Como es habitual en las películas del genio sueco, nos volvemos a encontrar con el mismo elenco de actores que en otras películas suyas, como es el caso de Erland Josephson (en el papel del padre de Eva) y Gunnar Björnstrand (como el agente de Charlotte), si bien su participación apenas se reduce a unos minutos. Del mismo modo, vuelve a estar al mando de la fotografía Sven Nykvist, quien ya se había estrenado en el color con Bergman en Pasión, y que al igual que entonces realiza un majestuoso trabajo de iluminación, especialmente en las escenas de la cama de hospital sobre la que Leonardo reposa.

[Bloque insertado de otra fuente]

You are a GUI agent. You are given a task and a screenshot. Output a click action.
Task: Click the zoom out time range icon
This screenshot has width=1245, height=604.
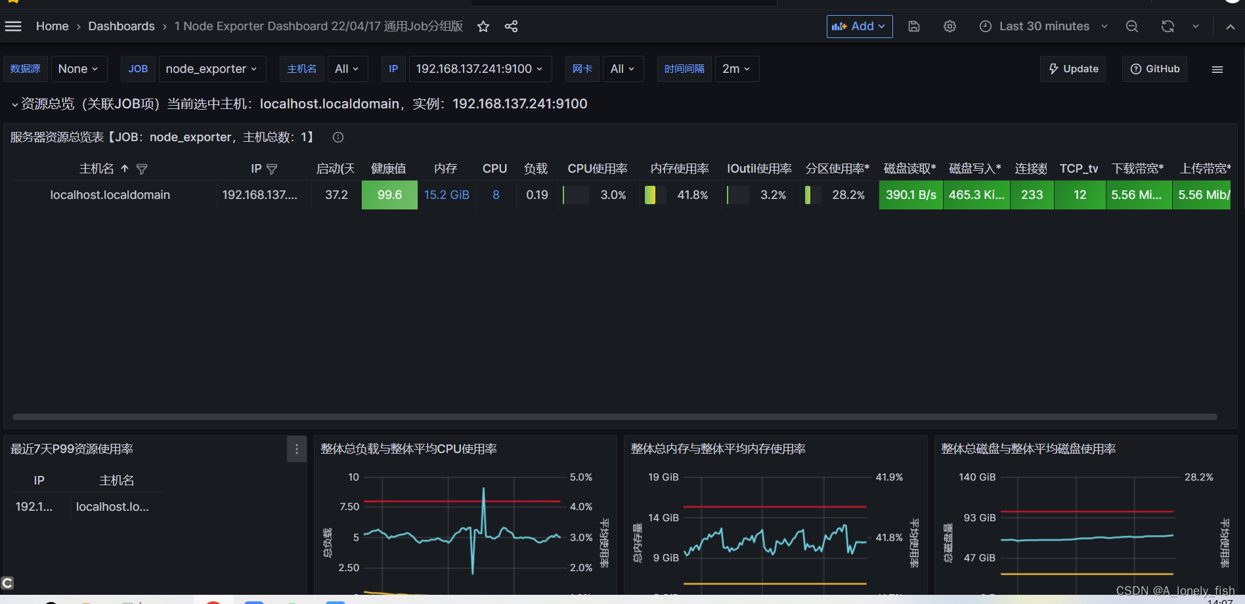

Sabiendo que Sonata de otoño pertenecía a la última etapa de la filmografía de Ingmar Bergman, me dispuse a ver la película con la guardia alerta, especialmente tras haberle echado un vistazo a Gritos y susurros y Secretos de un matrimonio, películas también de esta etapa que más de uno podría tildar de coñazo insufrible. Cuál fue mi sorpresa cuando me encontré con esta preciosidad que atrapa y toca en lo más profundo del corazón, especialmente si uno conoce en su propia existencia casos similares o parecidos al que se plantea en Sonata de otoño.